第9話 嫉妬深いけど、仲良くしてほしい

 今でこそあれは照れ隠しだったのだと本人から告げられているけど、陽奈希ひなきはいつも俺に対して素っ気なく、ツンツンとした態度で接していた。

 おかげで喜怒哀楽の感情が読み取りにくいことも多々あったけど、『怒』の部分だけは、比較的分かりやすかった。

 怒った時の陽奈希は、割とあからさまに拗ねて、口調がちょっと子供っぽくなるのだ。


 あれは、間違えて告白して付き合うようになる前。

 一年生だった頃の秋、とある日の放課後。

 俺と陽奈希が、男女のペアでしか買えないとかいう数量限定のクレープを食べに行こうとしていた時のことだ。

 その時の陽奈希は、

 ――君を誘ったのは、他に空いてる人がいなかったからで……別に、君と行きたかったとかじゃ、ないから。

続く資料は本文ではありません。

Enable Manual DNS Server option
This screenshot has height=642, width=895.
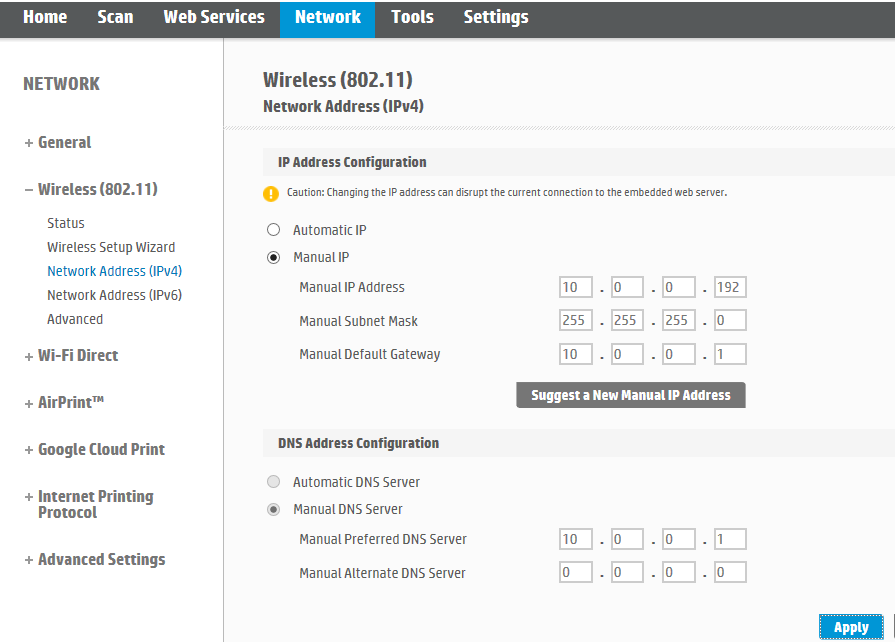[x=273, y=509]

 と言っていたが、振り返ってみれば俺と行きたかったけど素直になれなかっただけなんだろう。


 当時の俺は全くその真意を察することができず、他の奴が空いている日に行けば良いのではと断ろうとした結果、陽奈希にこの世の終わりみたいな顔をされたので「こいつのクレープに対する執着、異常すぎるだろ……」などと軽く呆れながら、仕方なく付き合った。

 ……我ながら、とんだ鈍感野郎だったとは思う。


 何にせよ、いつもは徒歩で帰っている俺達がわざわざクレープを食べるためだけに電車に乗って向かった先の駅で。

 俺は少し陽奈希に待ってもらい、トイレに立ち寄ったのだが……用を済ませて出たところで、中学時代に同じクラスだった女友達と鉢合わせた。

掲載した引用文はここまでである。